Discussion in 'other anti-malware software' started by erikloman, May 25, 2012.

  1. Gapliin

    Gapliin Registered Member

    Joined:
    Feb 12, 2012
    Posts:
    81
  2. ropchain

    ropchain Registered Member

    Joined:
    Mar 26, 2015
    Posts:
    335
    HMPA should have protection against this anti-ROP bypass since v3.1, as it was one of the anti-ROP bypass techniques that I shared privately with SurfRight back in June 2015.

    The sample that @r41p41 analyzed in his blog looks to use the same anti-ROP bypass technique described earlier in a blog post of FireEye [link].
    FireEye noticed the first use of that exploit - that used that syscall anti-ROP bypass technique - on 11/26/2015 [link]. As a "coincidence" SurfRight burned published the exact same technique on their blog on 11/10/2015 [link] (Technique is mentioned under "Attack #1").

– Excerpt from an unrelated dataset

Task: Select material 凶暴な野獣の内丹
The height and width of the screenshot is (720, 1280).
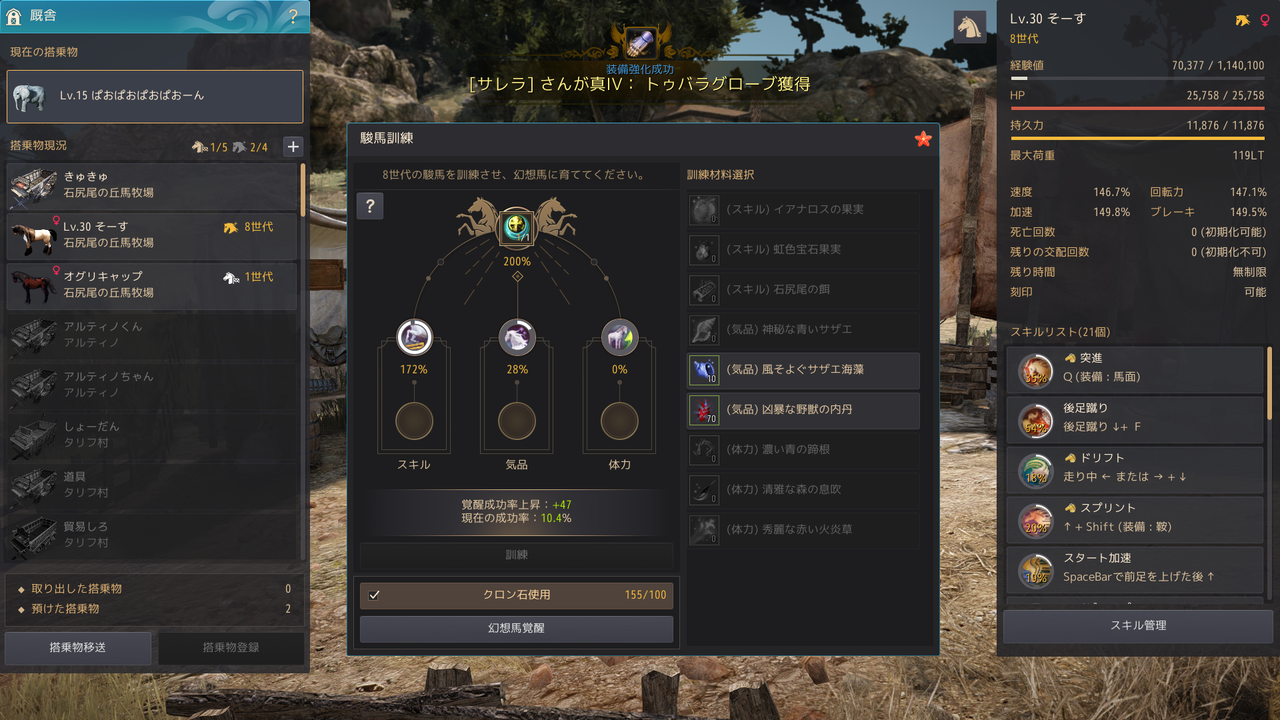Action: (x=803, y=410)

    This might just be a coincidence, but I am only aware of 1 instance (from 2012) in which a researcher published about bypassing EMET using the ZwProtectVirtualMemory syscall and up to the FireEye EPS blog post I have not seen any documented cases of it being used in the wild. So I don't hope that Surfright's blog post was a source of inspiration for the developer of that CVE-2015-2545 exploit.
     
    Last edited: Feb 6, 2016
  3. rs11

    rs11 Registered Member

    Joined:
    Jun 23, 2009
    Posts:
    52
    I have HMP.A and Spyshelter Firewall both have keystroke encryption will they conflict or is it okay to run both?
     
  4. Victek

    Victek Registered Member

    Joined:
    Nov 30, 2007
    Posts:
    6,219
    Location:
    USA
    Have you turned on the colored border and live keystroke encryption indicator in HMPA? You should be able to observe if HMPA is encrypting keystrokes.
     
  5. PeZzy

    PeZzy Registered Member

    Joined:
    Apr 2, 2011
    Posts:
    56
    Since installing this version, update checks are always failing - "Check for update has failed. Trying again in 120 minutes."
     
  6. erikloman

    erikloman Developer

    Joined:
    Jun 4, 2009
    Posts:
    3,152
    Location:
    Hengelo, The Netherlands
    That is normal behavior. Maybe we should make it an informal message.
     
  7. BeltandSuspenders

    BeltandSuspenders Registered Member

    Joined:
    Feb 4, 2016
    Posts:
    3
    That is why I posted to the HMP.A thread, who better than HMP.A testing experts to root out security weaknesses, vulnerabilities and incompatibilities. MBARW is an early beta product and currently offered at no cost.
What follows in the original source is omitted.